Vagabunda, pervertido, viado, corno, doente, são adjetivos comuns direcionados a qualquer um cujo comportamento sexual não esteja do restrito leque aceito socialmente.

(É óbvio que a sexualidade, como qualquer outra manifestação de nossa humanidade, esta sujeita a adoecer e se tornar uma patologia. Mas não é disso que estou tratando nesse texto.)

Dessa forma temos dentro de nós duas forças muito poderosas lutando incessantemente: De uma lado a pulsão sexual querendo de manifestar plenamente, e do outro lado, toda a repressão psicológica e moral nos dizendo o que podemos e o que não podemos fazer, sendo que aquilo que não podemos é muito mais do que podemos.

Como uma panela de pressão, depois de tempo suficiente no fogo com a tampa lacrada, só nos restam duas opções, explodir ou acionar a válvula de escape.

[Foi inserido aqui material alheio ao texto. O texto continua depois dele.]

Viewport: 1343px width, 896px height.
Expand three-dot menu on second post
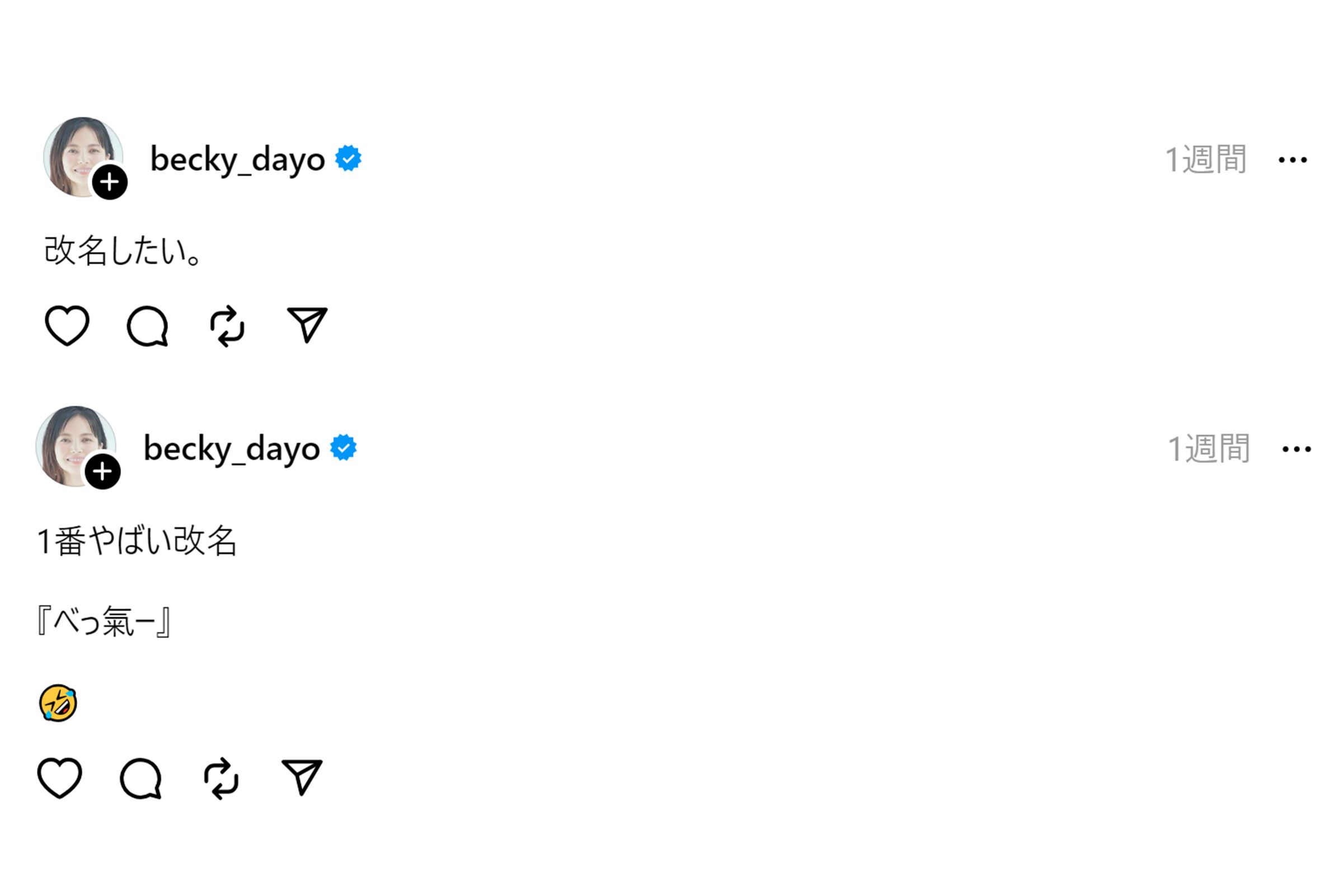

E patrocinado por toda a propaganda que nos rodeia incessantemente, o consumo de bens materiais se apresenta como a saída mais rápida e mais fácil, reforçada por uma cultura de inconsequência e crédito facilitado.

Há quem diga que o prazer de comprar, segurar e rasgar a embalagem de um produto recém adquirido é comparável ao orgasmo,e talvez seja. E é inegável que muito dificilmente alguém experimentará um sentimento esmagador de culpa após comprar algo somente para satisfazer uma necessidade reprimida de gozar.

Portanto, não parece absurdo afirmar que quanto mais reprimido sexualmente, mais consumista uma pessoa tende a ser. E como gozar é, quase sempre, de graça. Melhor para a economia e para o Lucro reprimir o gozo e incentivar o consumo.